Glückwünsche von Yogendra
(Januar 2013)

Mit seiner markanten, inzwischen weiß-grauen Afro-Frisur und seiner geschliffenen Eloquenz ist der Santurmeister Shivkumar Sharma heute einer der größten Popstars der indischen Klassik, gefeierter Virtuose und so etwas wie ihr Elder Statesman zugleich. Seine Raga-Performances bieten dem Kenner zwar kaum mehr Neues, bewegen sich aber nach wie vor auf höchstem künstlerischem Niveau und machen ihn zum gefragten Zuschauermagneten großer Festivals. Seine philosophierenden Statements in Interviews, Dokumentationen und Buchvorwörtern vermitteln einen Grad an Reflektiertheit, den man bei indischen Musikern nicht oft findet. Und Dank seines für indische Verhältnisse etwas exzentrischen aber stets auch eleganten Looks ist er ein dankbares Bildmotiv für Presse und Fernsehen. Sein Weg auf den Olymp der indischen Musik war allerdings bemerkenswert mühsam und ungewöhnlich.
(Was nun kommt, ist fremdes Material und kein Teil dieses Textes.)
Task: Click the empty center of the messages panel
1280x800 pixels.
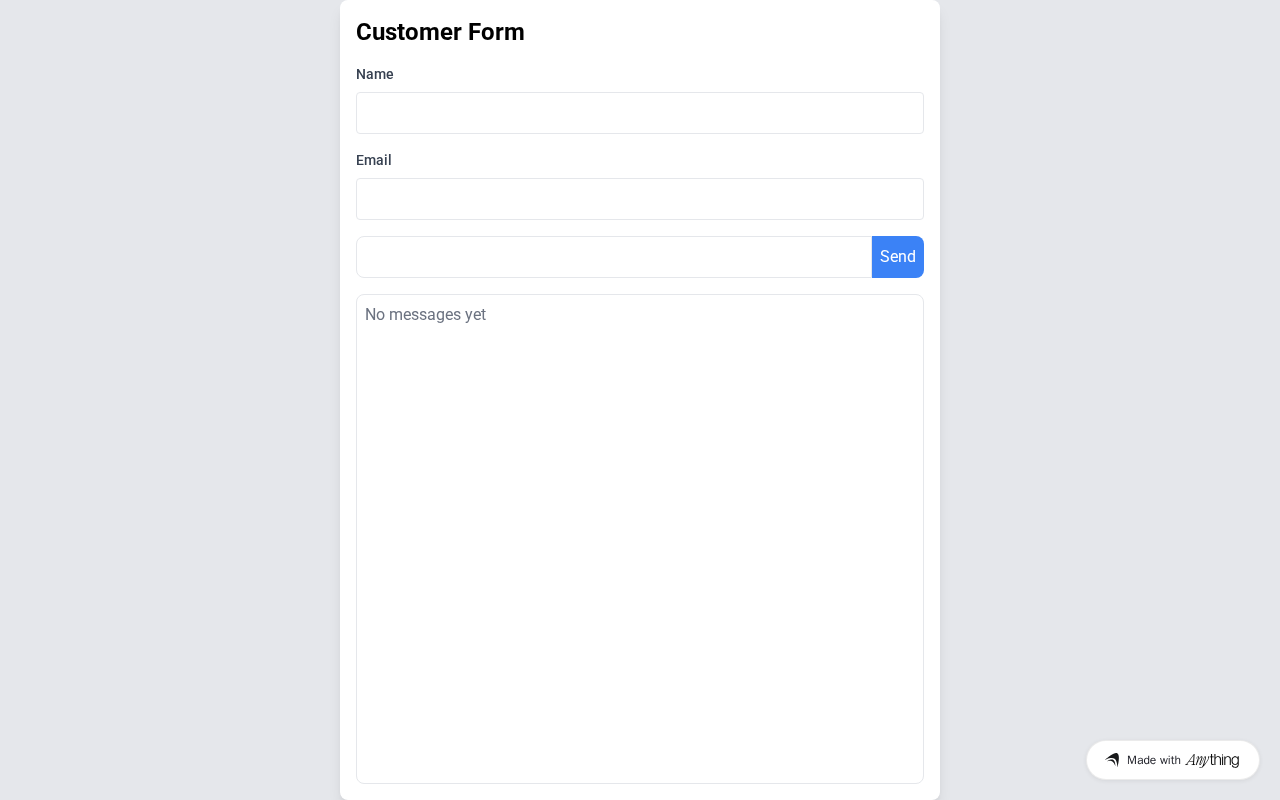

Shivkumar Sharma wurde 1938 in Jammu als Sohn des klassischen Sängers Uma Dutt Sharma geboren und lernte von frühester Kindheit an von seinem Vater Gesang und Tabla. Von der Santur hatte zu dieser Zeit jenseits des Kaschmir-Tals in Indien niemand gehört; das Instrument war lokale Folklore. So staunte Shivkumar zunächst nicht schlecht, als sein Vater ihm nach reiflicher Überlegung nahelegte, die Santur zu seinem Hauptinstrument zu machen. Für die Interpretation klassischer Ragamusik erschien die Santur denkbar ungeeignet, denn sie kann eigentlich weder einen anhaltenden Ton produzieren noch gleitende Übergänge und mikrotonale Färbungen zwischen den Tönen. Dank neu entwickelter Spieltechniken gelang es Shivkumar aber, diese strukturellen Mängel zu überspielen: mit feinen Wirbeln der Schlägel verwischte er die einzelnen Anschläge und schuf den Eindruck anhaltender Töne und durch anschlagloses Gleitenlassen der Schlägel über die Saiten schuf er eine Suggestion fließender Tonübergänge. Durch Reduzierung der Saiten pro Ton von vier auf drei sorgte er für mehr Klarheit im Klang und durch Vergrößerung des Tonumfangs für erweiterte Ausdrucksmöglichkeiten. Mit rhythmischen Raffinessen und perlenden Klangkaskaden rückte er zudem geschickt die Stärken der Santur in den Vordergrund. Ab seinem ersten Konzert in Mumbai 1955 überwand er damit in jahrelanger Arbeit allmählich die Vorbehalte konservativer Kritiker.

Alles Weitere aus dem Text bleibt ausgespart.